Amid a $770 million budget gap facing Metra, Pace and the CTA, and a proposal to merge the three into a supersized agency, Regional Transportation Authority leaders have issued their own transit rescue plan.
“We want to create a seamless integrated system for our region that’s been long overdue,” RTA Chair Kirk Dillard told the Daily Herald in an exclusive interview Monday.
The “Transforming Transit,” program, to be announced Wednesday by Dillard in a speech to the City Club of Chicago, envisions strengthening the RTA to take on more administrative and planning powers, which could result in $50 million in annual savings.
The RTA’s oversight role would be expanded to include control over fares, service quality and capital investment.
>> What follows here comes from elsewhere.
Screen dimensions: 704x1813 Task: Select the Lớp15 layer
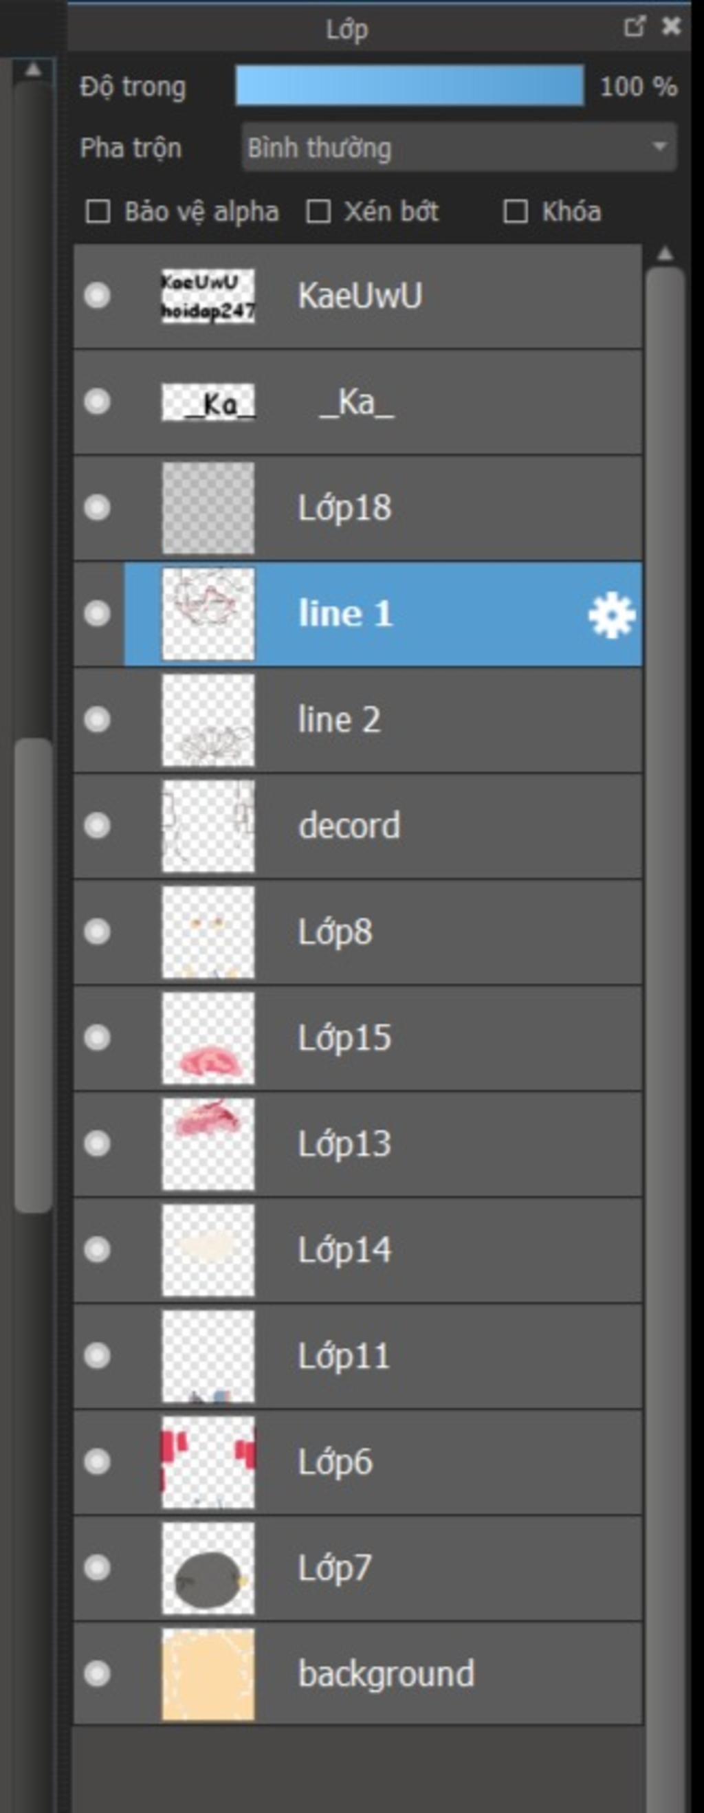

“Frequency is freedom. Freedom to walk to a transit stop or station and trust that a bus or a train will be there shortly. With $1.5 billion in annual funding, the ‘L” will run every five to 10 minutes every day."
— RTA Chair Kirk Dillard
A strengthened RTA means “freeing up the service boards to do what they do best which is operating buses and trains,” RTA Executive Director Leanne Redden said.
A key benefit would be a regional fare policy, long sought by riders frustrated by separate apps and ticket systems.
The RTA would develop a universal fare payment app and rider hub for all fare and customer service issues, ensuring riders have access to simple, easy-to-understand fares and integrated information at stations and stops, Dillard said.
But officials are tying improvements to increased funding from the state and local sources, seeking a $1.5 billion boost in annual operating funds.
“We rate dead last in the United States in terms of state support for mass transit. No one is as low in funding as Illinois,” Dillard said.
The RTA cited transit systems in New York, Boston and Philadelphia that receive 50% of their funding from state government while Illinois gets 17%.
Those new revenues would allow for more frequent service on all three systems, cutting wait times for passengers by as much as 50%, the RTA projects.
“Frequency is freedom,” Dillard said. “Freedom to walk to a transit stop or station and trust that a bus or a train will be there shortly. With $1.5 billion in annual funding, the ‘L” will run every five to 10 minutes every day."
In the city and suburbs, Metra’s evolving rail system would run every 30 to 60 minutes on selective lines, increasing from 90 trains daily up to 120.
“Bus service would be fundamentally transformed (with a) rapid bus service running every 10 minutes or less in the city and every 15 to 30 minutes in the suburbs,” Dillard said.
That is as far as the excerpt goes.